If you hate what I usually write, you will take solace in knowing that I wrote e-mails to my assorted Minnesota senators in three counties from 1997 to 2009 about a new Viking stadium. Yes, imagine (if you dare) what receiving a dozen years worth of angry e-mails from Elgar is really like.
I do not underestimate the people who stand in our way. They make Dicken's Jack Dawkins look like he needed the knickname Easy Target. (...was that another Minnesota stadium reference??? - not even your hairdresser knows for sure.)
In my buddy Niccolò's book, The Prince (yeah, it's always just all about Minnesota, isn't it?), he says a successful war is the foundation upon which strong nations are built. I mean, if George Washington had screwed up and insisted on getting his personal revenge by selfishly insisting on retaking Manhattan rather than dragging his raggedy army 400 miles home to Virginia and there checkmating the British by making amends with his former press guy, Alexander Hamilton, and letting this miffed former protégé have a crack at delivering their true foe a taste of their own medicine (the business end of the bayonets), then we might all be now disgussing building new soccer pitches over tea. It's time to go into overtime and penalize some people with a few good kicks.

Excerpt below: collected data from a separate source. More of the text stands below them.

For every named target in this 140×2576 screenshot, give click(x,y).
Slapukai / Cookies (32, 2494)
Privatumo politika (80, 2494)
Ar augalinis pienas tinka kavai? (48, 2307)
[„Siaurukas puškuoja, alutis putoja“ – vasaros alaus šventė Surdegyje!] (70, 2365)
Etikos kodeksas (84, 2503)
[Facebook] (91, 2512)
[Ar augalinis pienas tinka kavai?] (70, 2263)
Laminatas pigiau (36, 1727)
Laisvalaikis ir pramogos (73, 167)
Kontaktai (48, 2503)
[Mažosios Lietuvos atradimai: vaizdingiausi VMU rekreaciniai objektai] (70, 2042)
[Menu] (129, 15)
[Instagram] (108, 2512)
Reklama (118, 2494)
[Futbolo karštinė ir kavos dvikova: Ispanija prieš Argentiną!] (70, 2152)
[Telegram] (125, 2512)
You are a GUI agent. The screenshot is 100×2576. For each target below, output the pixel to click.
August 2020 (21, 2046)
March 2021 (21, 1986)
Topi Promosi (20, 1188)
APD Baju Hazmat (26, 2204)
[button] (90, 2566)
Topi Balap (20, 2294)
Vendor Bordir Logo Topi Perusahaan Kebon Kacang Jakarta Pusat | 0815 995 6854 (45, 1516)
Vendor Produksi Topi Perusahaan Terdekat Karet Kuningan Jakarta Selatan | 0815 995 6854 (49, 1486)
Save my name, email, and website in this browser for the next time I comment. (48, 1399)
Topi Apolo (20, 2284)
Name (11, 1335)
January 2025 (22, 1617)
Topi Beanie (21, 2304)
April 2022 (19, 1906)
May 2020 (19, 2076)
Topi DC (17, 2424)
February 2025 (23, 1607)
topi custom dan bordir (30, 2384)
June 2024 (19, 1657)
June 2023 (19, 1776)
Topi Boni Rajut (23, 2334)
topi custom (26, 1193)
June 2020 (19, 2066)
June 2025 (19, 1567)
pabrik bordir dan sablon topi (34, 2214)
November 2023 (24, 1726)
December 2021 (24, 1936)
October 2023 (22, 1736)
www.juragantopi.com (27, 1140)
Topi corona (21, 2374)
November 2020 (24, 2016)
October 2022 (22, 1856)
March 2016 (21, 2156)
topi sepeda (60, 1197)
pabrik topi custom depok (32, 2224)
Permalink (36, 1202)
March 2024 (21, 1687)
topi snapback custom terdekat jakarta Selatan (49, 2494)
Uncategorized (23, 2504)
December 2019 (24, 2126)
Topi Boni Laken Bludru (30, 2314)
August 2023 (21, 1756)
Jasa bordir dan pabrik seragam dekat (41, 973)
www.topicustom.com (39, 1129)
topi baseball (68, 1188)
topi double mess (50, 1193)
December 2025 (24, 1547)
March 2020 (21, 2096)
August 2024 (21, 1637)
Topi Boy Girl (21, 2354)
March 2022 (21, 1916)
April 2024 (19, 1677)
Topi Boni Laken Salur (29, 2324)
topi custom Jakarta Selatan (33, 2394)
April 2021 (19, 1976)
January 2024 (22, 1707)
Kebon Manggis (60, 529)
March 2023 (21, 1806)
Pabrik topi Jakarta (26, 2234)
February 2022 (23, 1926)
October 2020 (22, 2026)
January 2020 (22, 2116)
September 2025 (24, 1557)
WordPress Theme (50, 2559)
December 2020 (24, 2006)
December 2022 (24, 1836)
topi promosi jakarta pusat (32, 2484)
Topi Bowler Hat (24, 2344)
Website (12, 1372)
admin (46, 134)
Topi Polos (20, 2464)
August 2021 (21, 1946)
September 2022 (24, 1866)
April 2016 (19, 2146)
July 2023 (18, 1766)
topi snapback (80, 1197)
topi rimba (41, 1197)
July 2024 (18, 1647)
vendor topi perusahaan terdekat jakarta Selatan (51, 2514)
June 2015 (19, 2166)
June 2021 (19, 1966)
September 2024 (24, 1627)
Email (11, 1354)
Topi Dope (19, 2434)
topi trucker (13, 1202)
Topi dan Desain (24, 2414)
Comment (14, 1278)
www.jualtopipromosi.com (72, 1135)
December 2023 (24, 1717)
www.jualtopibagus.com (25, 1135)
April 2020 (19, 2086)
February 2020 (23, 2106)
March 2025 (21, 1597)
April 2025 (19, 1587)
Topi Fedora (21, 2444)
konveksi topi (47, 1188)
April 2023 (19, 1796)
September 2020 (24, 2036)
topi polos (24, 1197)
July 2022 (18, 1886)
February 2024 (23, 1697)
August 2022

Yes, I do realize this is not a secure channel, comrades. Virtually all politicians fervently believe in one thing: winning the next election. They currently fear the rabid crowd they have angered by cutting education.
The problem is, that we are not in danger of losing the schools of Minnesota forever, even if we fail to motivate those kids who don't pay attention in class.
So, let us make our bonzai charge for the net. As the King once told us that year in which the NFL's Minnesota Vikings were born, It's Now or Never.
Unemployment, a Stephen-King-like film, coming to an elected official near you. You may kill our team, but we, the undead, will welcome you to hell, and we can't be killed. Like rabid, zombie elephants, we don't forget. We'll blow our gjallarhorns in your ear until well after hell freezes over, and we're not quite as gullible as old Sven and Ole. We saw what you did. We know where you live. You are not off the hook.
You see, there is something worse that having stupid, angry people coming after you. It's having cunning, relentless, ruthless people coming after you. Welcome to unemployment. Longer than always is a long, long time.
Remember, Minnesota has a temper. This is the state which holds the record for the largest mass public hanging in United States history, and not even Abe Lincoln could stop it. If you think for one second that you have waffled, flim-flammed, or bamboozled anybody by promising to get your round "two-it", remember, your excellency, that we believe in a team named after those wild bastards who came after multiple continents, with meat axes.
Take out our team, and we, the undead, will eat your children, whether they are educated or not.
We' ll show no mercy, and you'll be the ones singing that Tim McGraw lyric:
"I don't know why you gotta be Angry All The Time"
Think Vikings fans didn't get to vote on it? Think again.